Ученики собрали митинг, на котором было решено подать в Совет прошение с просьбой предоставить им полную свободу в выборе сюжетов, так как золотую медаль дадут только одному, который один только и воспользуется правом поездки за границу, а следовательно, для справедливой оценки необходимо, чтобы каждый выбрал тему, соответствующую его характеру и наклонностям. Затем в прошении ставился вопрос, будут ли экзаменующиеся по обыкновению заперты на двадцать четыре часа; эта мера признавалась учениками нецелесообразной, так как, не получив готового сюжета, а только тему, ученик должен был иметь в своем распоряжении больше времени, чтобы одуматься. На это прошение, подписанное Крамским и тринадцатью его товарищами, ответа не последовало. Тогда подано было второе прошение, в котором говорилось, что некоторые из учеников-жанристов уже имеют малые золотые медали за картины на свободно выбранные сюжеты, и их несправедливо подвергать испытанию наравне с историками. Прошение заключалось просьбой о праве свободного выбора сюжетов. Но и после этого второго прошения Совет остался глух и нем.
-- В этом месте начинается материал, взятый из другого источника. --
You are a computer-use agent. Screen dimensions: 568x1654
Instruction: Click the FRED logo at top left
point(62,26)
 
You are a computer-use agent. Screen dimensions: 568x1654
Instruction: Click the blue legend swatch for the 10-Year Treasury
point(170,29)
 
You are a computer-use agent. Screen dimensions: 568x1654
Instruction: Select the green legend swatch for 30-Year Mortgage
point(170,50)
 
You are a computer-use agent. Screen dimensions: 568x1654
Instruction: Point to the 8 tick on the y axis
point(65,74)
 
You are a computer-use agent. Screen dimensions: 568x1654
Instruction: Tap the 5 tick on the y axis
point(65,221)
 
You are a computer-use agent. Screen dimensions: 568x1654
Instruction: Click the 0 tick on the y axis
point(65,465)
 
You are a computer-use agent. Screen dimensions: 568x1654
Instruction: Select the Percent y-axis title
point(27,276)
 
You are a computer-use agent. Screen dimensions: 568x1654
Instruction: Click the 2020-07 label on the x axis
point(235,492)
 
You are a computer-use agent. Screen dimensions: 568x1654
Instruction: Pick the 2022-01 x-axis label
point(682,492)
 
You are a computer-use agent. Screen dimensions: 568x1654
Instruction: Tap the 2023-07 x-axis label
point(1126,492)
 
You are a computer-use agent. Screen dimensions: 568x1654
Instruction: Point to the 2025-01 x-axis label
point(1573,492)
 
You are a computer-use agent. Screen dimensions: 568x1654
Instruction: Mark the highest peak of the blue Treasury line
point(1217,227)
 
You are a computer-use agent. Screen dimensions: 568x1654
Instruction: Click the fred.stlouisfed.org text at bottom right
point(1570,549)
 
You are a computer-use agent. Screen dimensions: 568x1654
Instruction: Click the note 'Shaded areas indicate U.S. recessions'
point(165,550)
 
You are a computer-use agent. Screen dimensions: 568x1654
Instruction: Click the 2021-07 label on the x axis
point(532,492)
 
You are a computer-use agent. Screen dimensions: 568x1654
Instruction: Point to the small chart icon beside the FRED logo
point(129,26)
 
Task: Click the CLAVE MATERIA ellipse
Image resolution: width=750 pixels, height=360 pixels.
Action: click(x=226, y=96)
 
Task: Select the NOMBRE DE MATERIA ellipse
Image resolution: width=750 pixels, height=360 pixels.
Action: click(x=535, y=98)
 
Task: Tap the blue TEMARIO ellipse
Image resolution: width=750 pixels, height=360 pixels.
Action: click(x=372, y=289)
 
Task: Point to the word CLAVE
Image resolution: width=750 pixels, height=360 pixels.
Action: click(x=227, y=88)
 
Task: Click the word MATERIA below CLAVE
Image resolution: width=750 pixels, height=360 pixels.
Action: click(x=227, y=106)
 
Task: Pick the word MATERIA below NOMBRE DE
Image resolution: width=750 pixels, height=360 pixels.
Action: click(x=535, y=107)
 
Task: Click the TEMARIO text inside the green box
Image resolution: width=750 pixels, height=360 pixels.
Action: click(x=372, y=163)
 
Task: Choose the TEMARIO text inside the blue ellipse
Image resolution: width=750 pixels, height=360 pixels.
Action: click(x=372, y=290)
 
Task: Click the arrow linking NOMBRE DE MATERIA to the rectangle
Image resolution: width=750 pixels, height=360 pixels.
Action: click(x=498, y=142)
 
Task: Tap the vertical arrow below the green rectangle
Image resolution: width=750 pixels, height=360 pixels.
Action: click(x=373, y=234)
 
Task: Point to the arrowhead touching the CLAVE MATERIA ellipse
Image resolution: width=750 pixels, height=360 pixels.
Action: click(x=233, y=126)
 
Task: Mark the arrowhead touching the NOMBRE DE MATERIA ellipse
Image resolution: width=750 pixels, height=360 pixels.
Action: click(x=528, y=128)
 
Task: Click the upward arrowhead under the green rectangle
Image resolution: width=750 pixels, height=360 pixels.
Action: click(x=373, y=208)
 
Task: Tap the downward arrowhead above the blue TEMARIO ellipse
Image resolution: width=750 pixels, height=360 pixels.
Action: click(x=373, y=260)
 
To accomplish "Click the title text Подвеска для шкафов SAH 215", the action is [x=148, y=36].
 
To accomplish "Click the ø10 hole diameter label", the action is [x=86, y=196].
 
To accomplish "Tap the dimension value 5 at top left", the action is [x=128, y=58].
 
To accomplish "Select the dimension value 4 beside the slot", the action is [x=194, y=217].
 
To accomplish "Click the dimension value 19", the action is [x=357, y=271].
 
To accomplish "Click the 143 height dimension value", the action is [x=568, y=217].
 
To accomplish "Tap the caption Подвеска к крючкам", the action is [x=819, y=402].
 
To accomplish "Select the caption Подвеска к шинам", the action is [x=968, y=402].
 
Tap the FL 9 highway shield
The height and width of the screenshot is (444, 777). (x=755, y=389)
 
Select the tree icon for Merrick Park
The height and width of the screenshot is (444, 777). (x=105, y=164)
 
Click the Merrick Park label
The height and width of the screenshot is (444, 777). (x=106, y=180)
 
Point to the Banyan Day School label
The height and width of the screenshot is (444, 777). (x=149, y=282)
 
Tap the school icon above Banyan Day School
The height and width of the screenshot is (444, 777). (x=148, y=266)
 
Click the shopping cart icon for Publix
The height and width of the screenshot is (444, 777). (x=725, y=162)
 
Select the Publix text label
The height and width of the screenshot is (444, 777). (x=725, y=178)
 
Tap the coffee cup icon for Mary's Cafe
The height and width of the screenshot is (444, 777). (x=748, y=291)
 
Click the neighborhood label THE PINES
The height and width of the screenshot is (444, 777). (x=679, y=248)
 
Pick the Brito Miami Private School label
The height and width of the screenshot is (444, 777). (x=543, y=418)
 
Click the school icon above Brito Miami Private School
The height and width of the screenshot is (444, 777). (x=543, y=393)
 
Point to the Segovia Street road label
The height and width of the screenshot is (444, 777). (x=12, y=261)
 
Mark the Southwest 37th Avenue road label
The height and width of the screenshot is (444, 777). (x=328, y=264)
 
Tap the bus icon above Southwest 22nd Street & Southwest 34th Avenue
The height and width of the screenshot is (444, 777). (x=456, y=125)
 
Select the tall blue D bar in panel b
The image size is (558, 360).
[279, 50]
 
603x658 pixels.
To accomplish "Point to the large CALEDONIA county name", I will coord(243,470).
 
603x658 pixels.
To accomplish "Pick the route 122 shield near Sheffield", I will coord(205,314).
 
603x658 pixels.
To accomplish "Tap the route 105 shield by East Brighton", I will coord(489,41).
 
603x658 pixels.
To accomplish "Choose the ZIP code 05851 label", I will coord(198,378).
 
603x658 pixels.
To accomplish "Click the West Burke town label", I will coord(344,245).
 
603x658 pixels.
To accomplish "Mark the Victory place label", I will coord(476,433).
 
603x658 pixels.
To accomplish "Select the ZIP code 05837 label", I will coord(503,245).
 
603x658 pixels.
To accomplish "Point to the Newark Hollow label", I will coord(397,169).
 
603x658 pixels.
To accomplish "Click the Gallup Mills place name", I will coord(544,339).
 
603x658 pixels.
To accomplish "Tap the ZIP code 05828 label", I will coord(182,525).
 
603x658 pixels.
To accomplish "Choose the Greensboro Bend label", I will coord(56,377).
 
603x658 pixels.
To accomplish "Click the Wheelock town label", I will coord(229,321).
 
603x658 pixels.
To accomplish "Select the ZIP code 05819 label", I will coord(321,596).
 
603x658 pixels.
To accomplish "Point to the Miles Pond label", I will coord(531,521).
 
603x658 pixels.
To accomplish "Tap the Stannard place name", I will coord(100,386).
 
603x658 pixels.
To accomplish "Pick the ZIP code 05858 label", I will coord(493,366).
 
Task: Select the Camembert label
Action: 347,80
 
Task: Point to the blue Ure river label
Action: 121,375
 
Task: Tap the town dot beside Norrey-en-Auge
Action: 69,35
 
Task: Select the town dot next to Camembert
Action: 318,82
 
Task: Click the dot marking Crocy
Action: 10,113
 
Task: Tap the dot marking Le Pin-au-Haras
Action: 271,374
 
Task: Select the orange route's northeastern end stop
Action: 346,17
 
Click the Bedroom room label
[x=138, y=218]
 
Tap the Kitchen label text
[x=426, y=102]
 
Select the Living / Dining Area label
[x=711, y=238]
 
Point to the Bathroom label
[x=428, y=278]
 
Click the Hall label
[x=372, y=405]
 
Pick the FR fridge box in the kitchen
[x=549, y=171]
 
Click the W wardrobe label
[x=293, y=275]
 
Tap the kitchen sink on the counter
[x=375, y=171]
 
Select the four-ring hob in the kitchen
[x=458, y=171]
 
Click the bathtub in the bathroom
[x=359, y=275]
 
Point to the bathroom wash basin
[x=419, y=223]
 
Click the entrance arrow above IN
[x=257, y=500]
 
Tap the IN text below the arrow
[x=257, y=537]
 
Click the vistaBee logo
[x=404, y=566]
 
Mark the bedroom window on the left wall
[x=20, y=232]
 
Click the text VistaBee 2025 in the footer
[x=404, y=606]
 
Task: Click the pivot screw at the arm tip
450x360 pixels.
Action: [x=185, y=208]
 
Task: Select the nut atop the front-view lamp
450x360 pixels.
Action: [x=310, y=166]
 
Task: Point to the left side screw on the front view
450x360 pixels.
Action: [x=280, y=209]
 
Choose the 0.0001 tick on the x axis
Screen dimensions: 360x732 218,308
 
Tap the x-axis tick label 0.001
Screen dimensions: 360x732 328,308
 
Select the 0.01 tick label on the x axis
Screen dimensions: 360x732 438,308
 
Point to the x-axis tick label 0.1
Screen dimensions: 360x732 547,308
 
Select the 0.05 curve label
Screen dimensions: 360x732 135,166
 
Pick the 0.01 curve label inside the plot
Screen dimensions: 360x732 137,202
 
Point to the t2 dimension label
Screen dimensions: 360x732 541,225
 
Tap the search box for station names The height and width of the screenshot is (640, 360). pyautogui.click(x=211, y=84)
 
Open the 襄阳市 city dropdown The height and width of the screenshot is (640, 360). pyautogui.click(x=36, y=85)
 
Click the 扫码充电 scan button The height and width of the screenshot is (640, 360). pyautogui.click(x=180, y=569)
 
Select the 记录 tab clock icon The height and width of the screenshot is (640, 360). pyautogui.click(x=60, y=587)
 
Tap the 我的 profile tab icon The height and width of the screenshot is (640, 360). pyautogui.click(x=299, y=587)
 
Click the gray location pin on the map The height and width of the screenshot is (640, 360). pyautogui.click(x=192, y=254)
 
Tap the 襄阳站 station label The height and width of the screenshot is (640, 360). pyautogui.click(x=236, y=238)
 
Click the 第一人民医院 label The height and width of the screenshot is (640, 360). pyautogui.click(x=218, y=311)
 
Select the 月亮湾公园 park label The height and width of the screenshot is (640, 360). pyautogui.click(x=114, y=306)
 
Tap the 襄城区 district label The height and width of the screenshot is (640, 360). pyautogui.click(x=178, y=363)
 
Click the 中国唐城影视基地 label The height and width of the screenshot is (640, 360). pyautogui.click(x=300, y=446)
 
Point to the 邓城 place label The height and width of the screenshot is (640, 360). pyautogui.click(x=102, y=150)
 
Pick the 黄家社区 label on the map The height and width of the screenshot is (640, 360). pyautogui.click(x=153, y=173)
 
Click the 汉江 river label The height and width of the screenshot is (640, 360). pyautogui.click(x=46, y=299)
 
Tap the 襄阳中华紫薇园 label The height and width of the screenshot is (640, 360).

Тогда была выбрана депутация к отдельным профессорам, в состав которой вошел и Крамской. Но и эта мера оказалась не успешнее предыдущих. Один из профессоров дал ответ приблизительно следующий: «Не согласен и не соглашусь; если бы это случилось прежде, то вас бы всех в солдаты; прощайте!» Другой ответил: «Вы говорите глупости и ничего не понимаете; я и рассуждать с вами не хочу». Третий категорично заявил, что «нигде в Европе этого нет и другого способа для экзаменов Европа не выработала». Наконец, четвертый принял депутацию с изысканной любезностью и обещал сделать все от него зависящее. «Но странно, – говорит Крамской, – на последовавшем затем вечернем собрании все почувствовали, что надо готовиться ко всему, даже к выходу, потому что после всех объявлений самый важный вопрос, что именно решено Советом относительно нас – остался еще более таинственным».

Получив несколько дней спустя повестку явиться 9 ноября 1863 года в конференц-зал Академии на конкурс, ученики провели часть ночи в совещаниях и в конце концов запаслись на всякий случай прошениями, гласящими, что «по домашним или там иным причинам я, такой-то, не могу продолжать курс в Академии и прошу Совет выдать мне диплом, соответствующий тем медалям, которыми я награжден». Кроме того, Крамской был выбран депутатом и должен был в случае неблагоприятного исхода сказать от лица всех товарищей несколько слов Совету. «Вероятно, дурно был проведен остаток ночи всеми, – говорит он, – по крайней мере я все думал, все думал».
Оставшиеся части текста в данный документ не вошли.